There are fewer Jews living in the former Soviet Union than had previously been believed, a survey conducted by the Jewish Agency for Israel indicates.

According to the survey, which was compiled by the Jewish Agency’s unit for the former Soviet Union and Central Europe, there are 1.4 million Jews living in 200 communities in the Soviet successor states.

The figure is sharply lower than previous estimates, which put the total Jewish population there at between 3 million and 5 million.

“The survey is not scientific, it is not a census,” said Baruch Gur, head of the unit that compiled the survey.

But he said the new figure, compiled by agency representatives working in the field in cooperation with local authorities, is a reliable one that reflects “self-identified Jews.”

The survey, which breaks down populations by communities, “gives an important demographic picture” of the size and locations of Jewish communities within the former Soviet Union, he said.

That is important to officials of the Jewish Agency, which helps absorb immigrants from all over the world.

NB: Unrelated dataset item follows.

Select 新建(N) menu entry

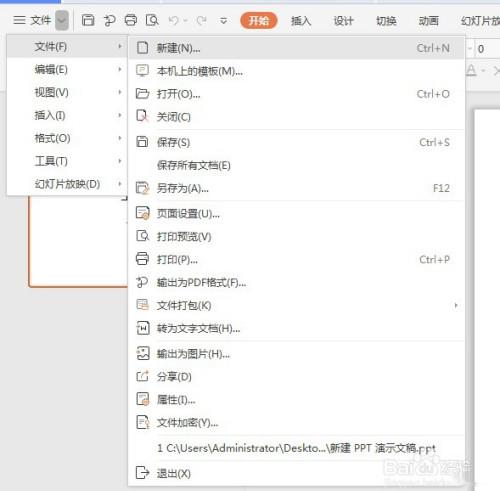tap(297, 48)
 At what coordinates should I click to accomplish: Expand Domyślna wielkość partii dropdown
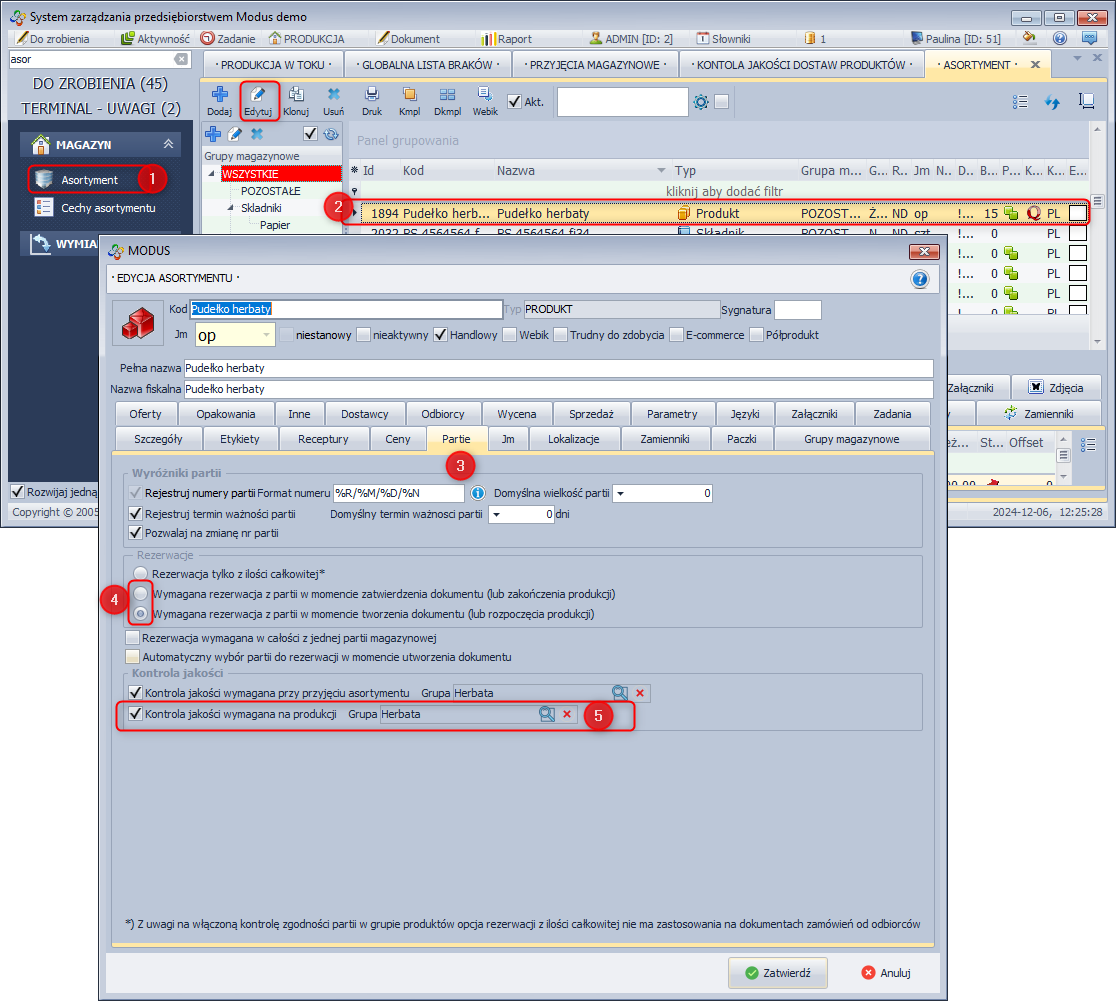point(620,493)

Last month, 6,187 Jews from the republics arrived here, according to statistics compiled by the Soviet Jewry Research Bureau of the National Conference on Soviet Jewry in New York.

The total was slightly lower than the 6,207 Jews who arrived in September, the month with the highest aliyah total so far this year. But the October total was higher than any other month this year.

The October figure brings aliyah from the region to 53,388 so far this calendar year.

At the same time, 2,781 Jews from the former Soviet Union arrived in the United States last month under the government’s refugee program, according to the Hebrew Immigrant Aid Society. HIAS put the total for the year to date at 29,243.